The rise of intelligent digital workers and autonomous AI agents is compounding an urgent cybersecurity challenge: attack surfaces are expanding faster than security teams can assess them. Autonomous penetration testing is emerging as a critical discipline, as AI-powered attackers compress the time from vulnerability discovery to exploitation from months to hours.
Mid-market companies - those most likely to lack dedicated security headcount - are caught in the crossfire, according to Chris Wallis, co-founder and CEO of Intruder Systems Ltd. But AI pen testing is now presenting opportunities for defenders that traditional scanners never could.

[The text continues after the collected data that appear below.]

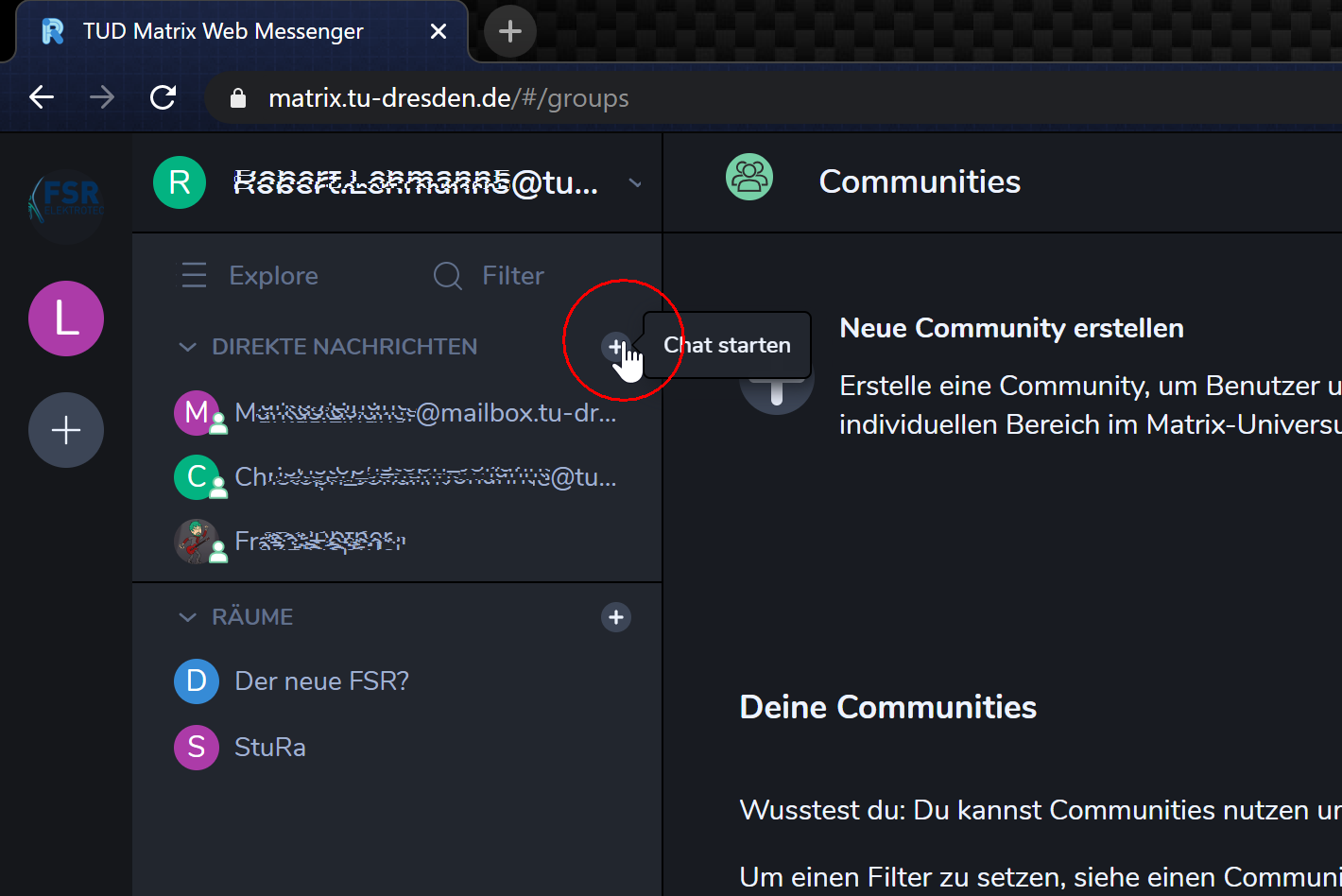The image size is (1342, 896).
Task: Open direct chat with mailbox.tu-dr contact
Action: tap(424, 414)
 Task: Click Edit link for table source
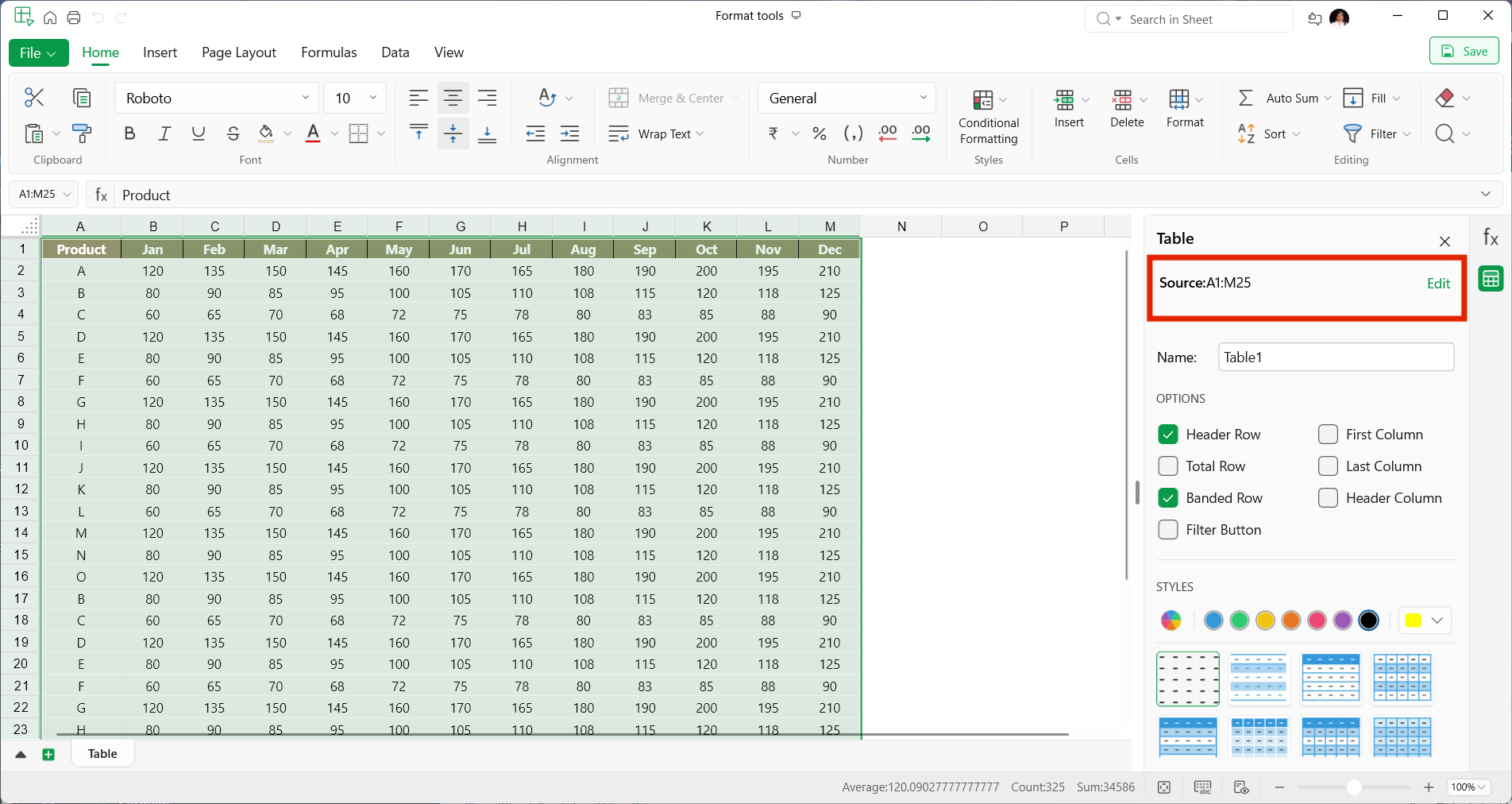point(1437,284)
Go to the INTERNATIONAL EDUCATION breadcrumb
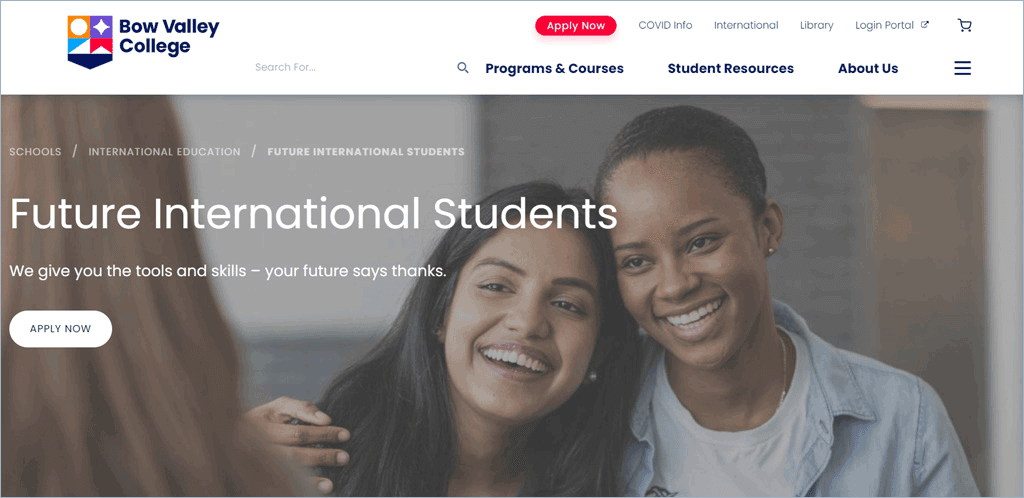 click(x=165, y=151)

“The AI can start to understand your whole attack surface and start to reason about it in ways that previously would’ve taken a human to do,” Wallis said. “What AI is really doing now is closing that gap between what a pen test is and what scanners have been able to do in the past.”

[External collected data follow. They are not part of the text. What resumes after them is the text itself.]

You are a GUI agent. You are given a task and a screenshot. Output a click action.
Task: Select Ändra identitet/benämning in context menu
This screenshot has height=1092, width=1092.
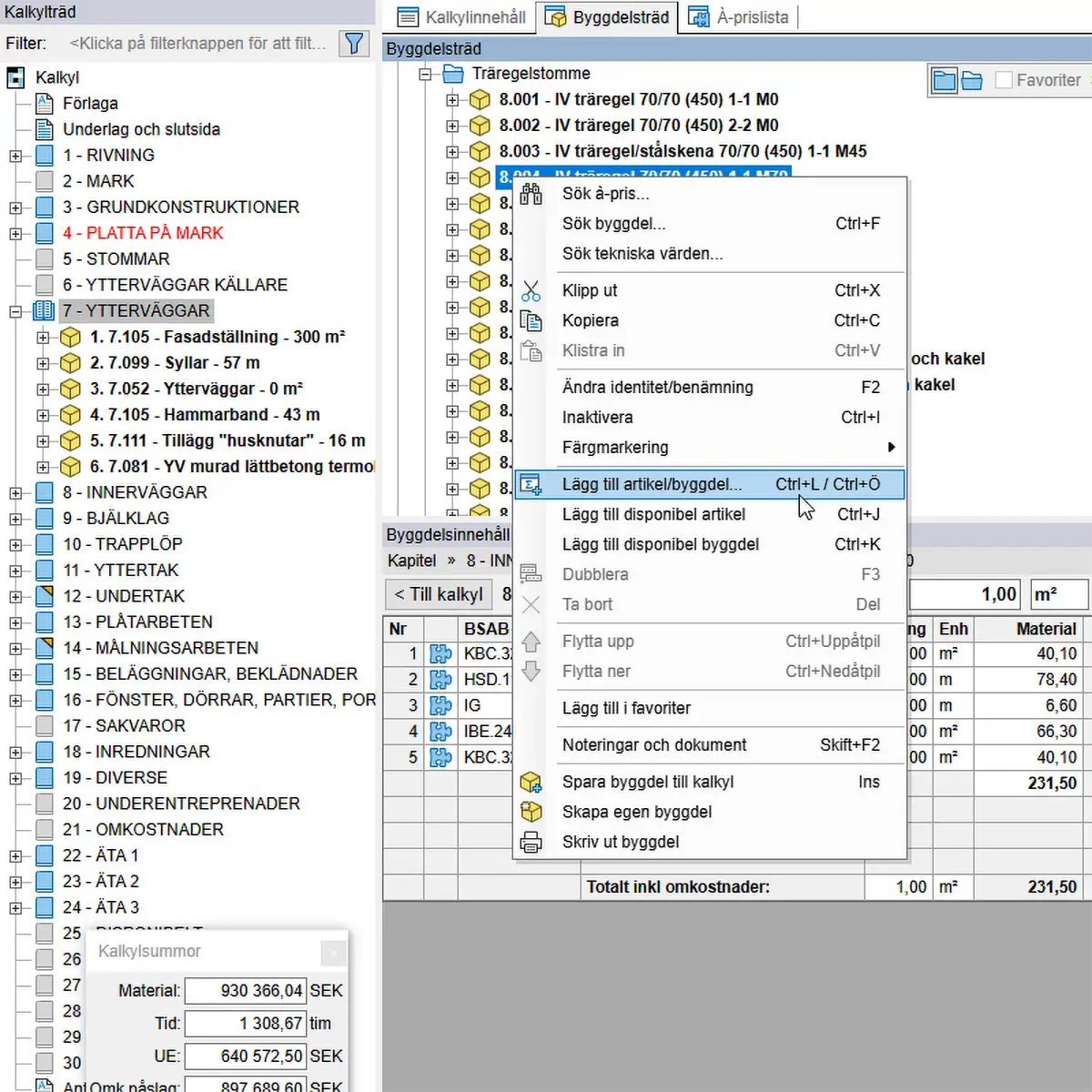pos(657,388)
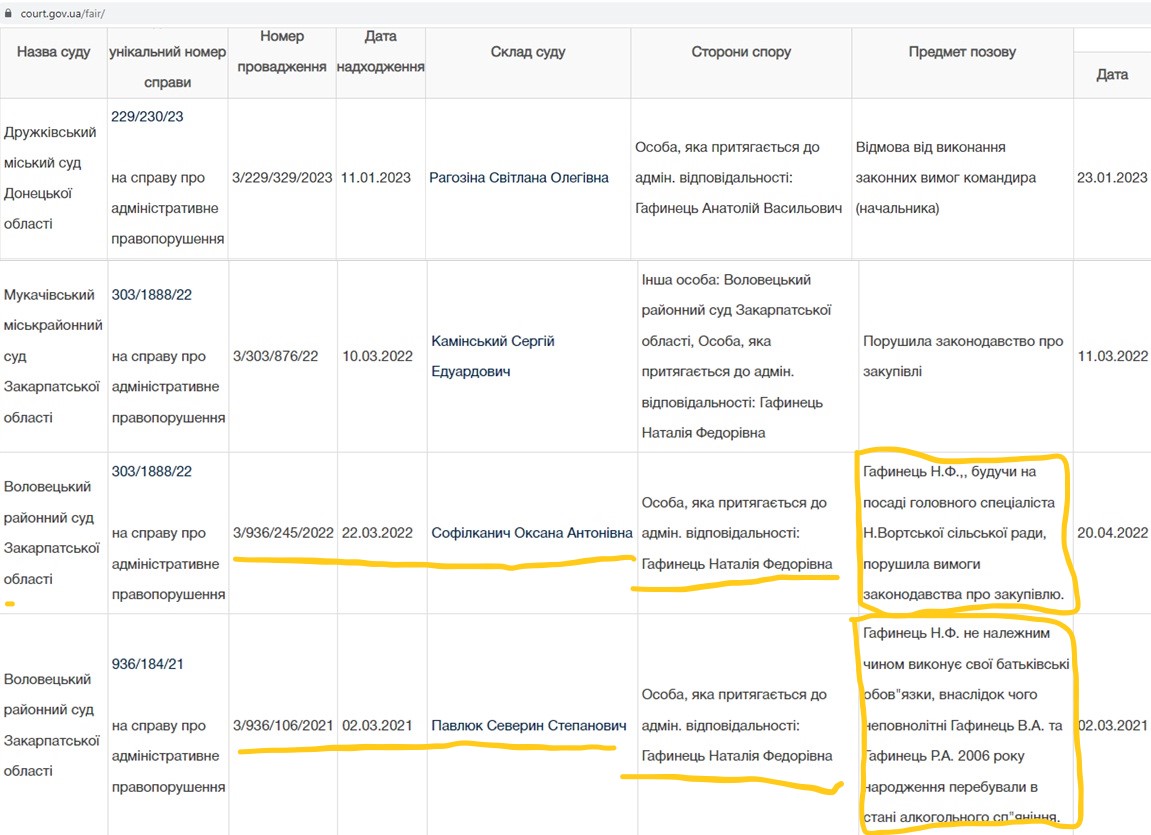This screenshot has height=835, width=1151.
Task: Click judge Камінський Сергій Едуардович link
Action: (493, 356)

Intelligent digital workers widen the exposure gap
The threat landscape has shifted dramatically as both attackers and defenders adopt AI. More departments now deploy their own agents and AI-coded applications, creating new exposure vectors that traditional scanners cannot evaluate. Intruder’s response is its new AI Pentesting offering, which uses AI agents to actively investigate scanner findings and determine whether they represent genuine, exploitable risks.
Intruder’s own research found that 42% of mid-market security teams describe themselves as stretched, overwhelmed, or consistently behind. The AI agents run on Intruder’s infrastructure - requiring no customer deployment - and reduce investigation work that previously took hours down to minutes.

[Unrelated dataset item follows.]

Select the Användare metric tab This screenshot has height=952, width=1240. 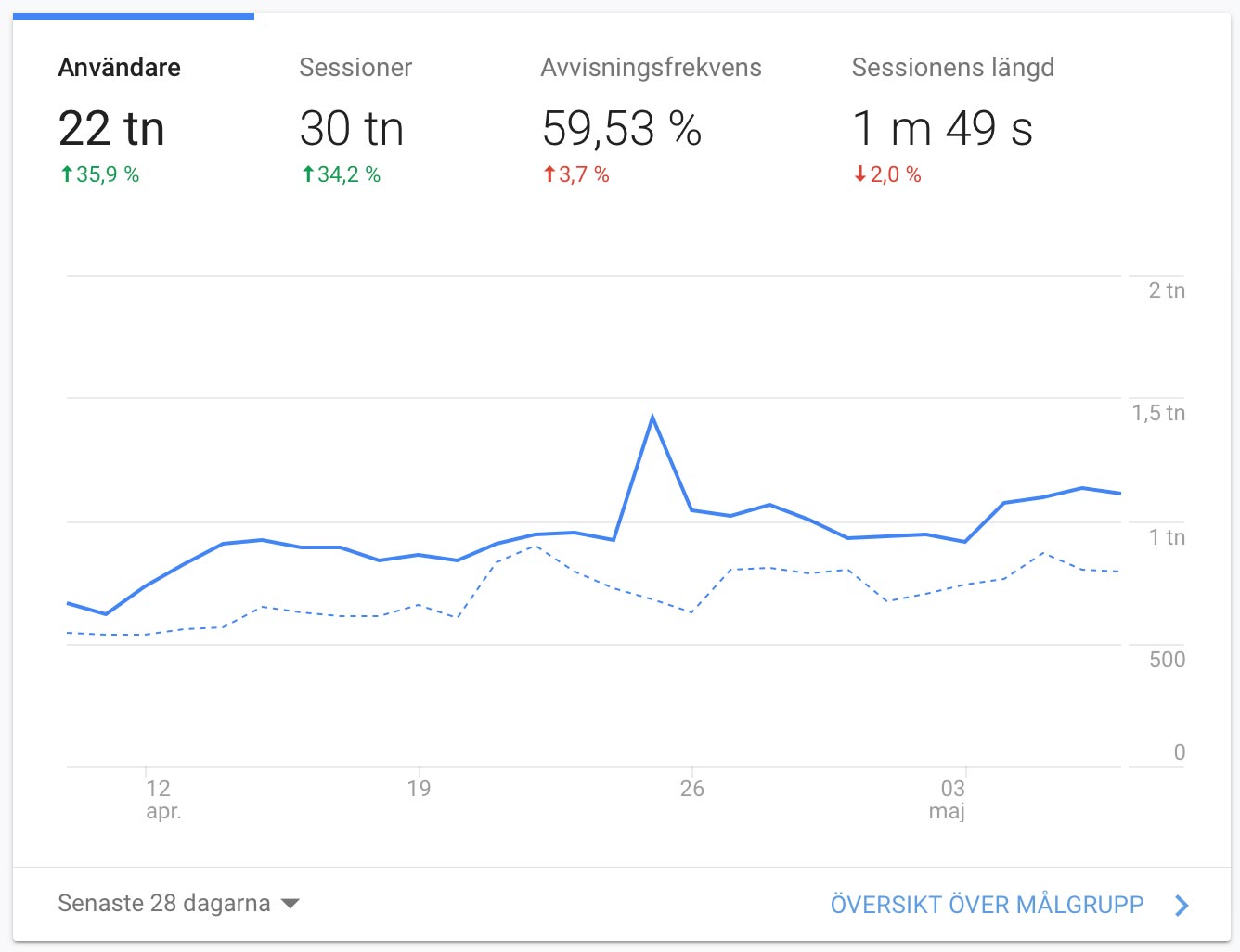(x=120, y=68)
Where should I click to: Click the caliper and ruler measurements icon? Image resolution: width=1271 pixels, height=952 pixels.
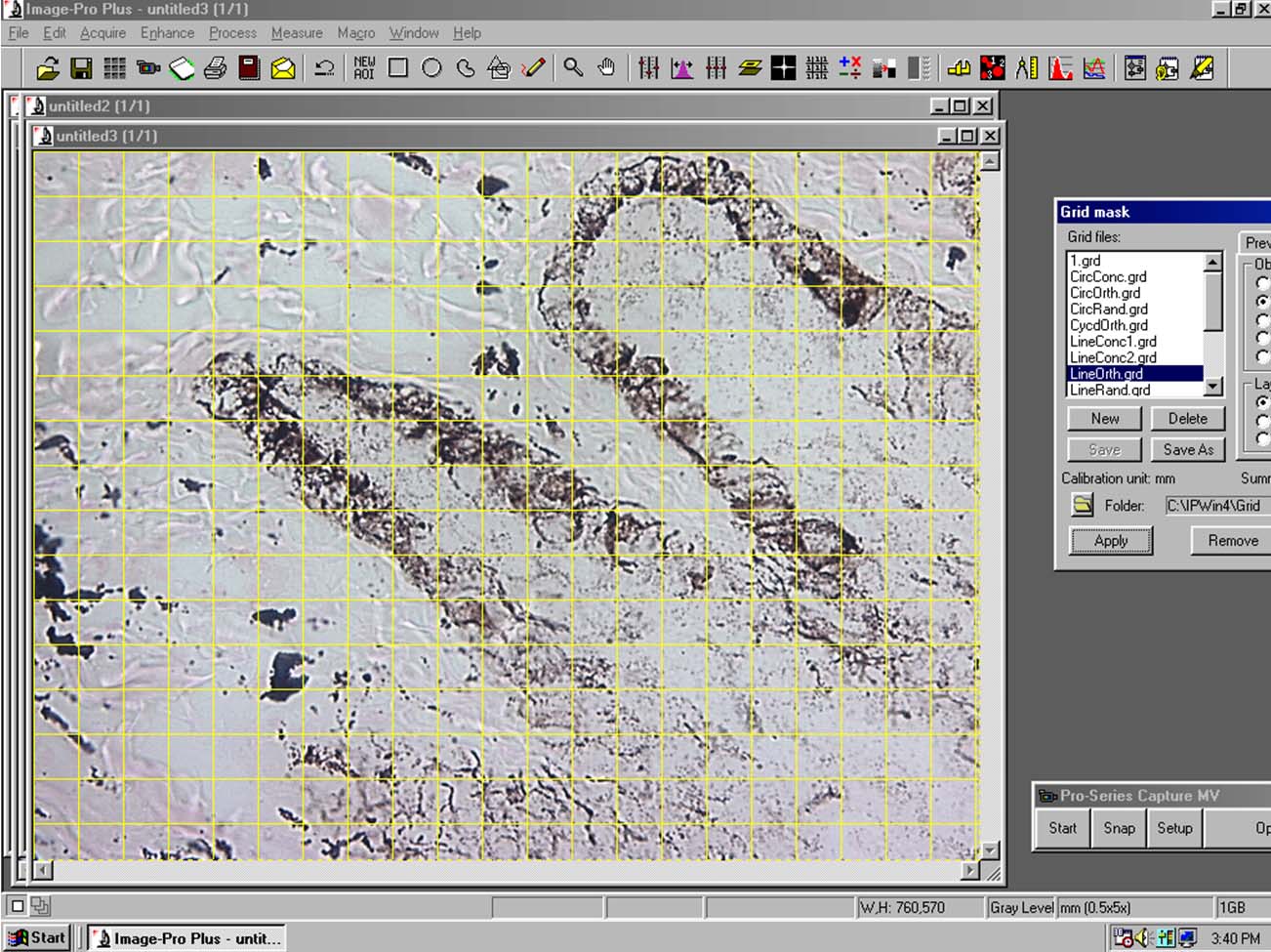(1026, 68)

Looking ahead, the boundaries between scanning, penetration testing and red-teaming are dissolving into a unified exposure management workflow. AI won’t replace human pen testers, but will amplify them, Wallis said. “What this technology is helping us to do is to democratize that and make pen testing available to more and more companies who either wouldn’t have had the budget at all, or would have just done it once a year, and now they have access to it on demand.”